Boost converters are used in applications where VOUT is higher than VIN. A boost converter boosts the input voltage to a higher output voltage. The principle of operation is that the inductor is charged through the internal MOSFET. When the MOSFET is turned off, the inductor is discharged through the rectifier to the load. Charging and discharging the inductor reverses the inductor voltage, raising the output voltage above VIN. The ON/OFF duty cycle of the MOSFET switch will determine the boost ratio VOUT/VIN, and the feedback loop also controls the duty cycle to maintain a stable output voltage. The output capacitor is a buffer element used to reduce the output voltage ripple. The current rating of the MOSFET and the boost ratio together determine the maximum load current, while the voltage rating of the MOSFET determines the maximum output voltage. Some boost converters will integrate the rectifier with MOSFET to achieve the effect of synchronous rectification.

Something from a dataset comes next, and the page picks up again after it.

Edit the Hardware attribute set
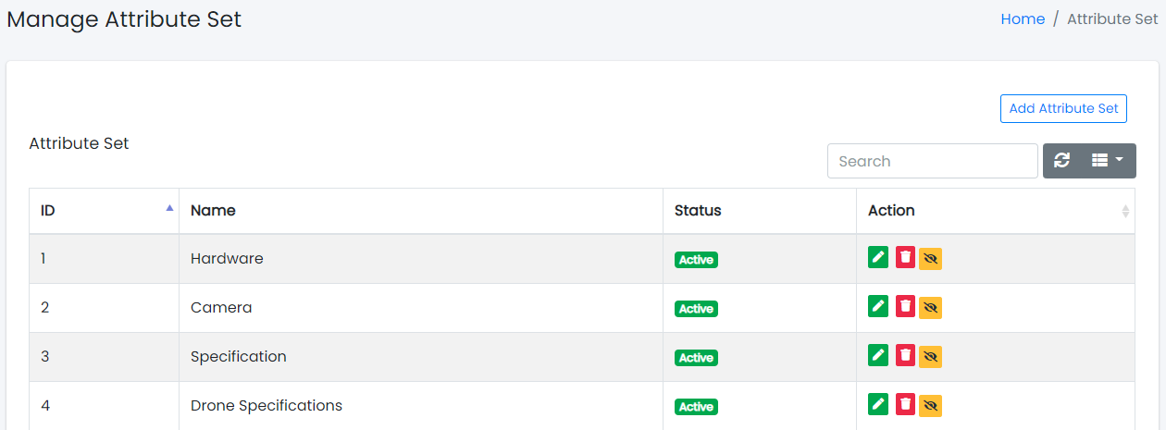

Buck-boost converters are used in applications where the input voltage may vary, either below or above the output voltage. The four internal MOSFET switches automatically configure as a buck converter when VIN is above VOUT, and switch to boost operation when VIN is below VOUT. This makes the buck-boost converter ideal for battery-powered applications, especially when the battery voltage is lower than the regulated output voltage, extending battery life. Because the switching buck-boost converter is a fully synchronous mode of operation, higher efficiencies are achieved. The output current capability in buck mode is higher than in boost mode. Because under the same load conditions, the boost mode and the buck mode require higher switching current compared to the former. The voltage rating of the MOSFET will determine the maximum input and output voltage range. In applications where the output voltage does not need to be referenced to ground, such as LED drivers, a buck-boost converter with only a single switch and rectifier can be used. And in most cases, the output voltage is referenced to VIN.
The Challenges for PMIC System Design:
- Manage power paths between multiple input power sources, batteries, and loads.
- Minimize heat problems.
- Maximize efficiency (ie, charge high-capacity batteries).
- Maximize the current from the USB port (2.5W available).
- Minimize solution pin footprint and height.